TextExpander and Numbers

When Apple revived the iWork apps after their four-year coma, users soon found that the newly awakened versions were diminished. Some of the features that were cut have been brought back, but the ability to define named constants in Numbers—which I used in my expense report template—has not reappeared. I’ve learned, though, that I can use TextExpander instead, and I now have a few simple snippets that are even easier to use than named constants.

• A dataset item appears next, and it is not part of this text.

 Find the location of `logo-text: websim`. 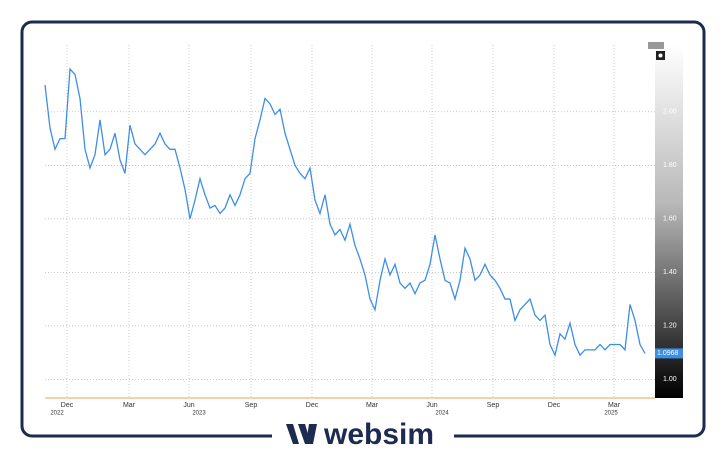

logo-text: websim is located at coordinates (378, 434).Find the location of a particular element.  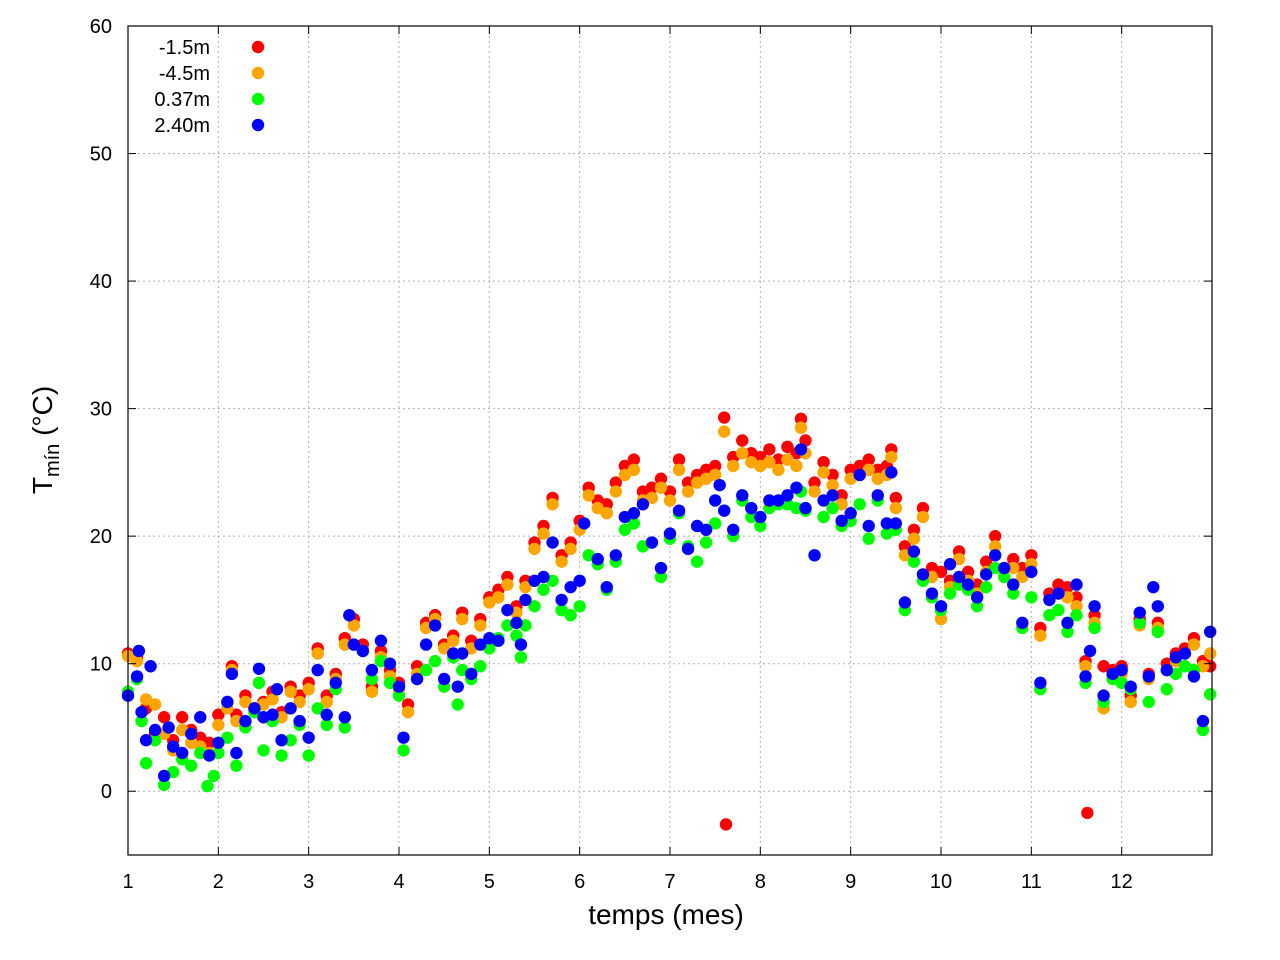

legend-label: 0.37m is located at coordinates (182, 100).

I use the snippets to enter mileage expenses when I drive my car on business. The IRS rate changes from year to year—currently it’s 56¢ per mile—and I hate having to look it up. As I said, I used to have a constant, named miles, defined in my expense report template to equal the current rate. To enter the mileage expense for a 25-mile trip, for example, I’d type

=25*miles

into the cell and it would do the substitution and the calculation. Simple, but no longer possible. I suppose I could set up a cell in a hidden part of the expenses table and get the same effect, but I don’t like hidden cells. It’s too easy to make mistakes when you can’t see everything.

I set up an Expenses folder in TextExpander. The snippets within it expand after any character and work only in Numbers.

TextExpander Expenses folder

The fundamental snippet in the group is for the mileage rate. You might think I could just define it as 0.56, and that’s what I tried first, but I soon found that Numbers does some odd things with typed input. When I tested the snippet by typing

=25*;mi

into a cell, I heard the TextExpander expansion sound, and the ;mi disappeared, but nothing was substituted in its place. After a bit of tinkering, I found that a snippet with the content =0.56* would always expand, so that’s what I used.

Mileage rate snippet

Now I type ;mi into a cell, it expands to =0.56*, and I type the number of miles as the second term of the multiplication instead of the first. It’s a little different from my old habit, but it was easy to get used to.

Trips to the airport are pretty common, so I defined two other snippets, one for the trip to Midway and another for the trip to O’Hare. They start by invoking the mileage rate snippet and then add the number of miles to the end. If the mileage rate changes next year, I only have to change one snippet.

Midway snippet

I have a tendency to think in terms of complicated AppleScript or shell script snippets, but it’s often the simplest snippets that are the most useful.

In fact, as I was typing this up, I realized that snippets for the tolls I pay on my way to and from the airports would be just as valuable. I’ll be making those as soon as this is published.